Archive for February, 2009

New notification work lands in Jaunty

Saturday, February 21st, 2009

Thanks to the concerted efforts of Martin Pitt, Sebastien Bacher and several others, notify-osd and several related components landed in Jaunty last week. Thanks very much to all involved! And thanks to David Barth, Mirco Muller and Ted Gould who lead the development of notify-osd and the related messaging indicator.

Notify-OSD handles both application notifications and keyboard special keys like brightness and volume

Notify-OSD handles both application notifications and keyboard special keys like brightness and volume

MPT has posted an overview of the conceptual framework for “attention management” at https://wiki.ubuntu.com/NotificationDesignGuidelines, which puts ephemeral notification into context as just one of several distinct tools that applications can use when they don’t have the focus but need to make users aware of something. That’s a draft, and when it’s at 1.0 we’ll move it to a new site which will host design patterns on Canonical.com.

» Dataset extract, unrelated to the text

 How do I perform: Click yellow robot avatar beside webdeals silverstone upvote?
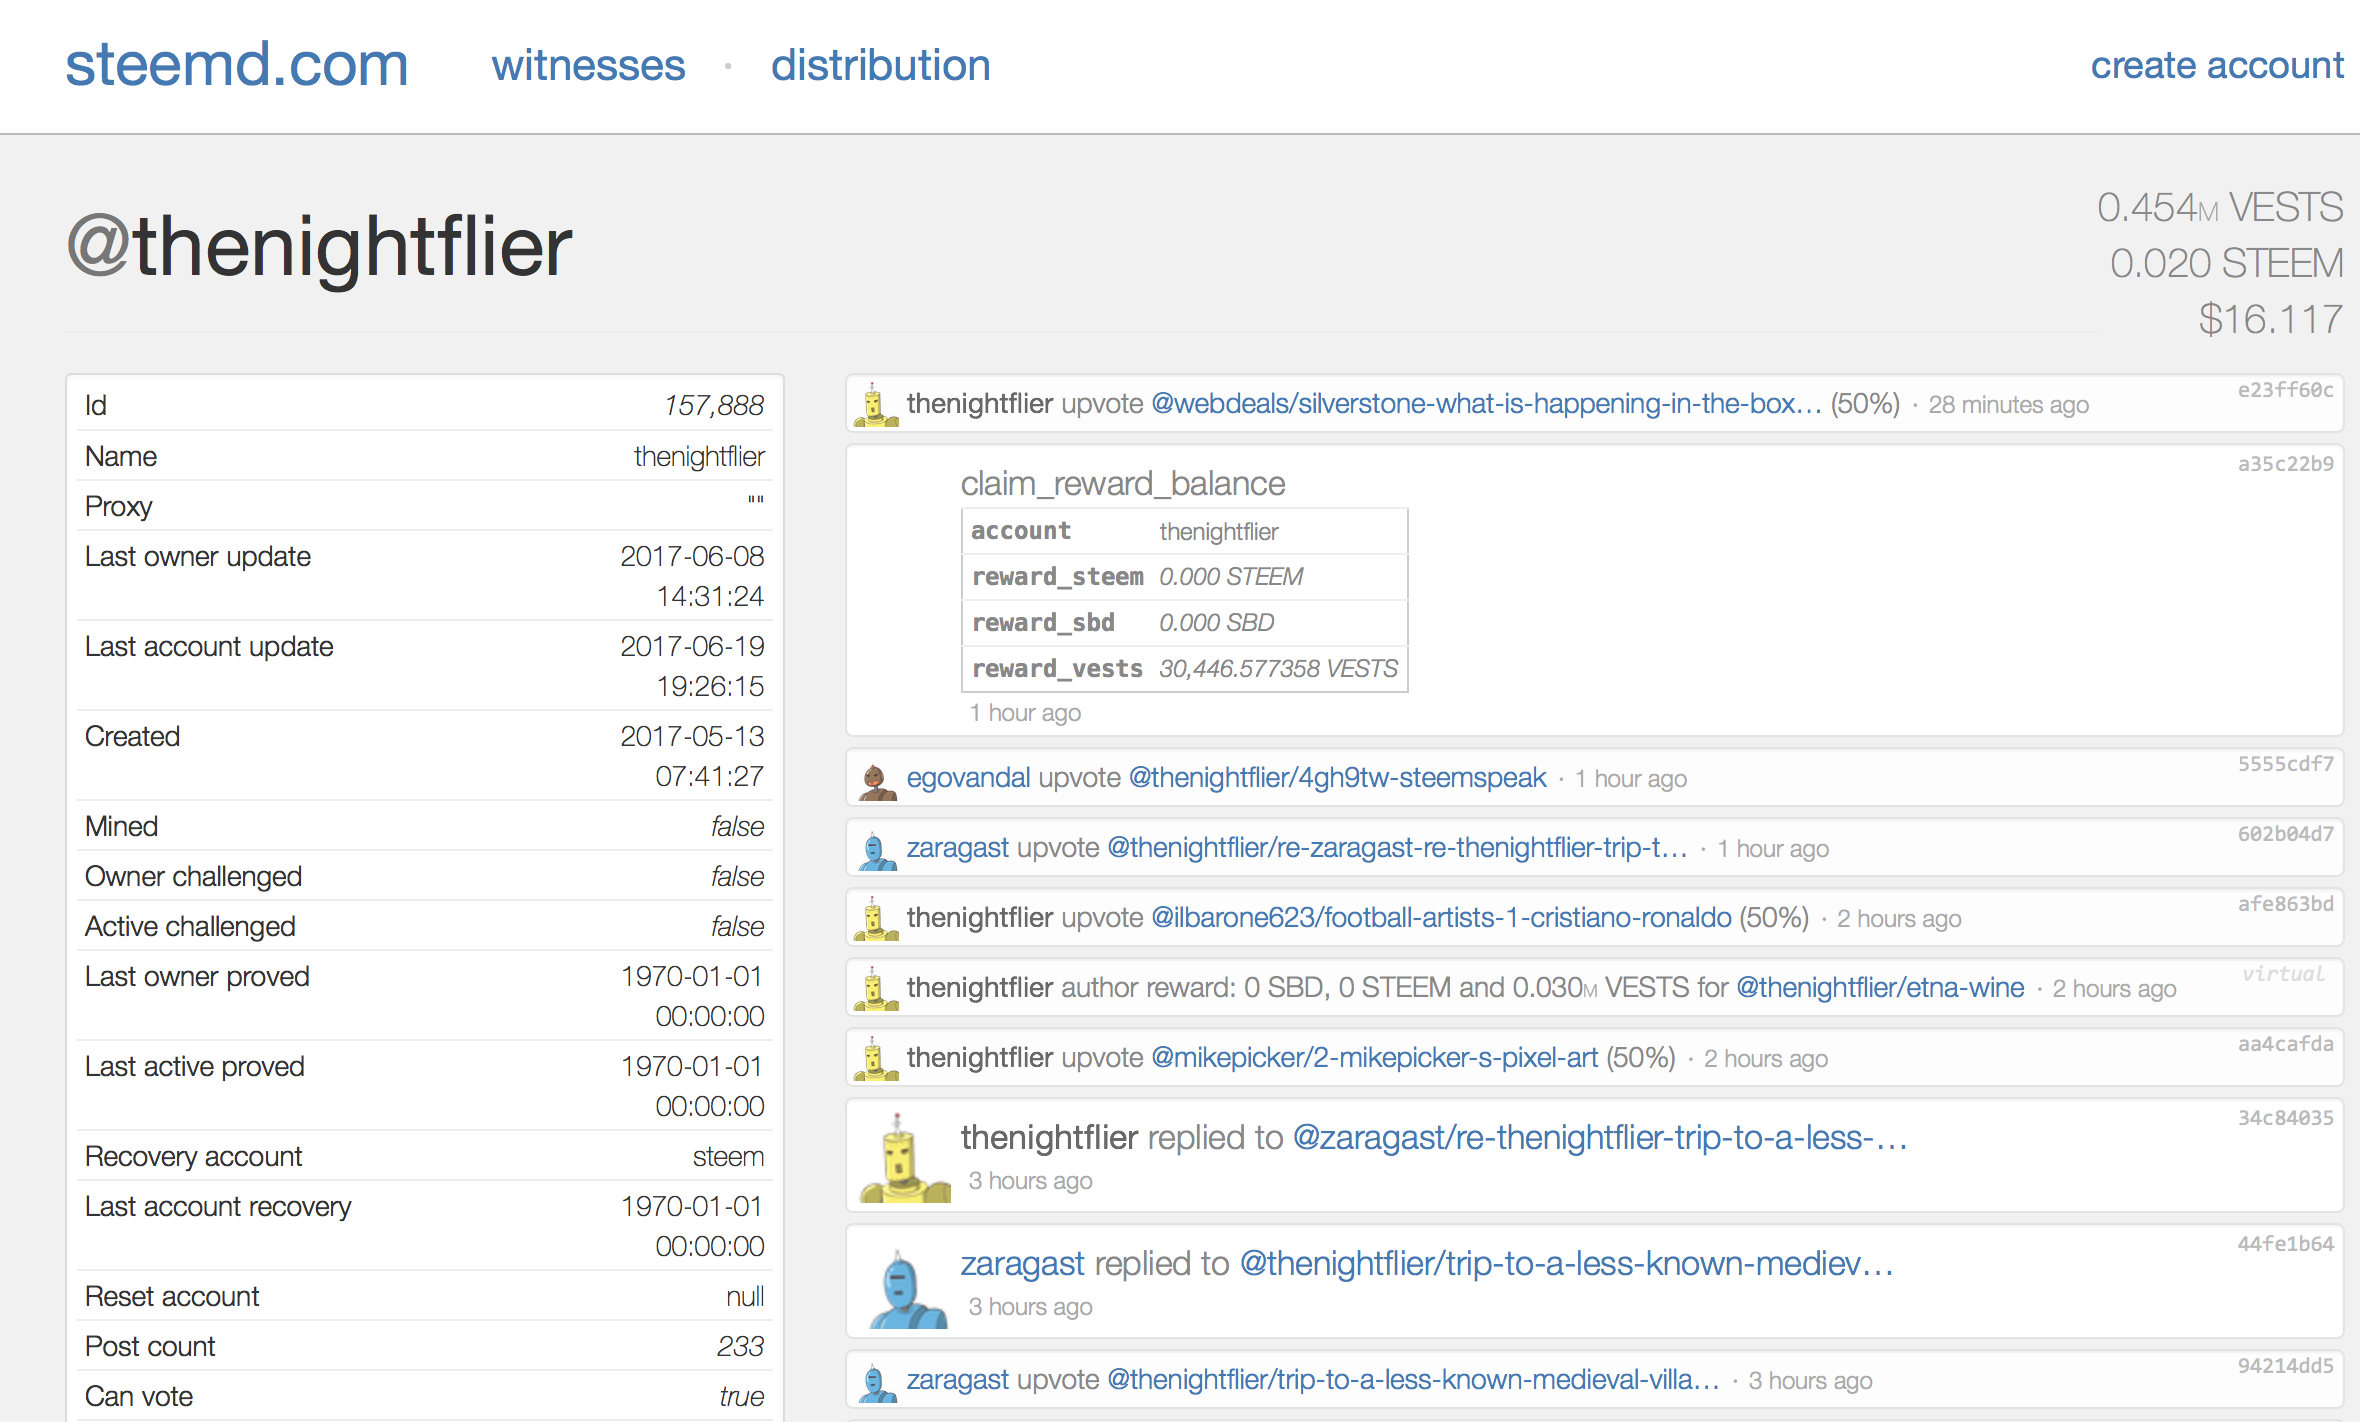coord(876,405)
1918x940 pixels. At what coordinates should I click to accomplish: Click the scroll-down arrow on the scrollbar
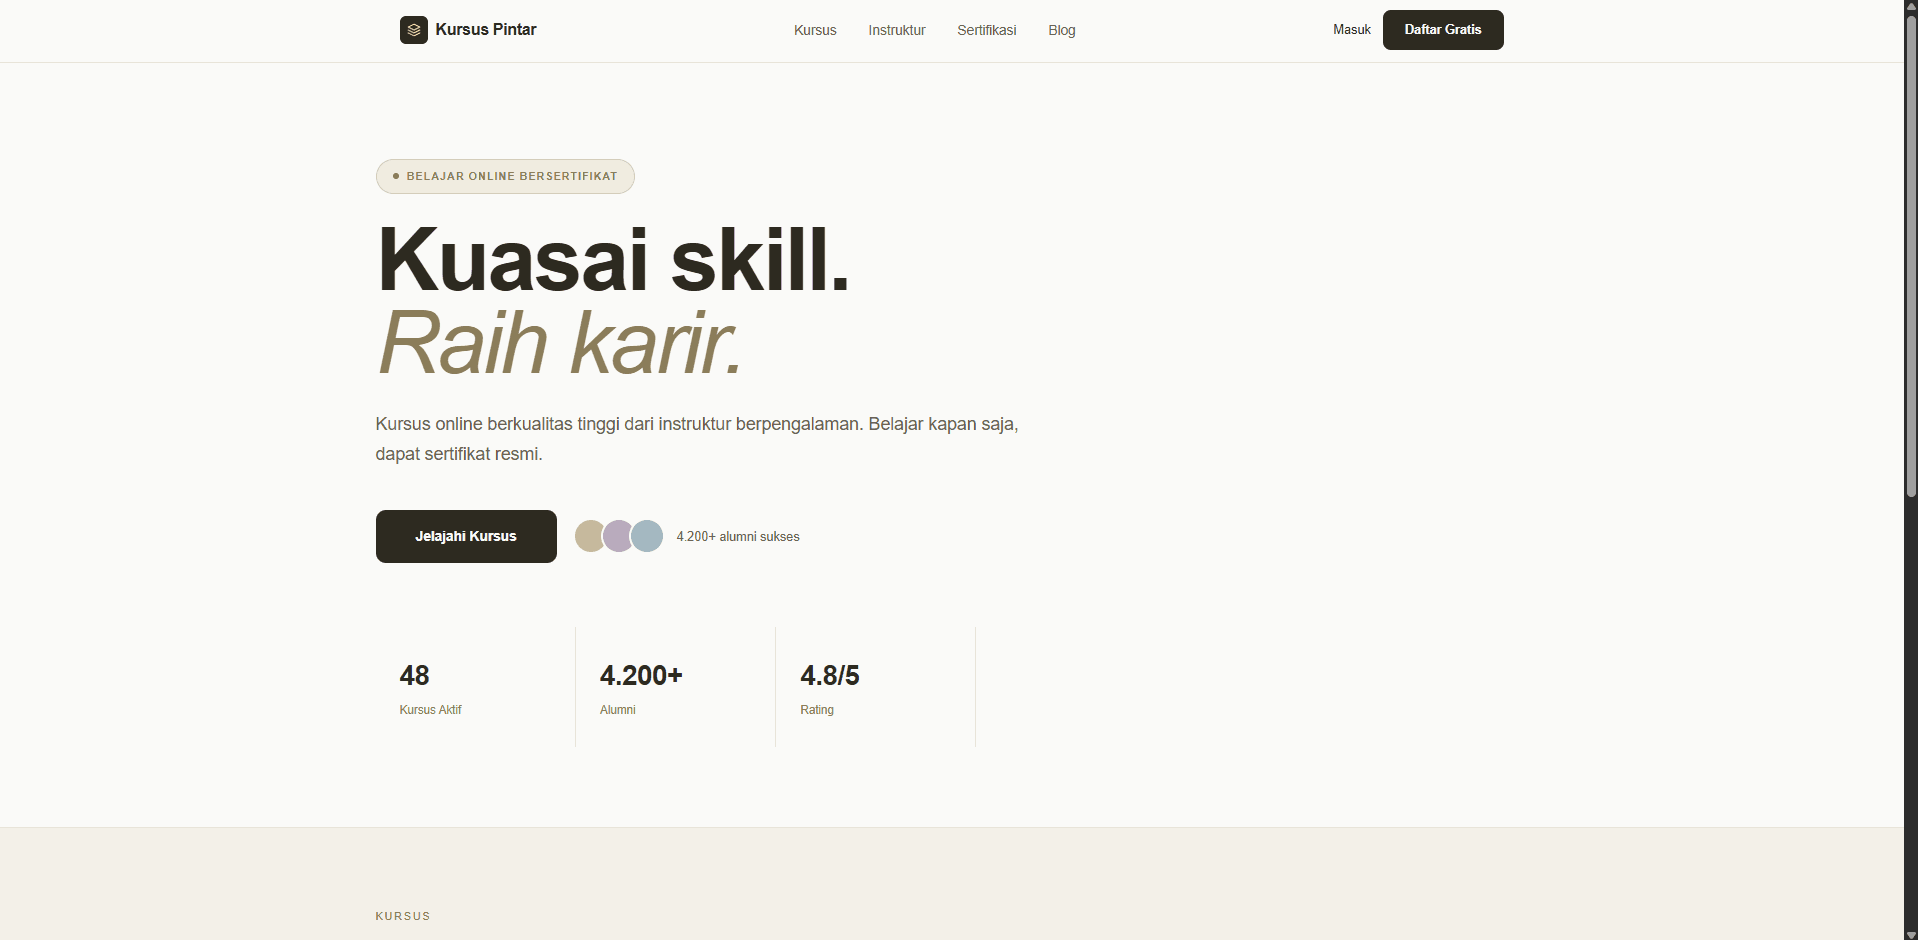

There is also a detailed specification for our implementation of the notification display agent, notify-osd, which can be found at https://wiki.ubuntu.com/NotifyOSD and which defines not only the expected behaviour of notify-osd but also all of the consequential updates we need to make across the packages in main an universe to ensure that those applications use notification and other techniques consistently.

There are at least 35 apps that need tweaking, and there may well be others! If you find an app that isn’t using notifications elegantly, please add it to the notification design guidelines page, and if you file a bug on the package, please tag it “notifications” so we can track these issues in a single consistent way.

Together with notify-osd, we’ve uploaded a new panel indicator which is used to provide a way to respond to messaging events, such as email and IRC pings. If someone IM’s you, then you should see an ephemeral notification, and the messaging indicator will give you a way to respond immediately. Same for email. Pidgin and Evolution are the primary focuses of the work, over time we’ll broaden that to the full complement of IM and email apps in the archive – patches welcome 🙂

There will be rough patches. Apps which don’t comply with the FreeDesktop.org spec and send actions on notifications even when the display agent says it does not support them, will have their notifications translated into alerts. That’s the primary focus of the effort now, the find and fix those apps. Also, we know there are several cases where a persistent response framework is required. The messaging indicator gets most of them, we will have additional persistent tools in place for Karmic in October.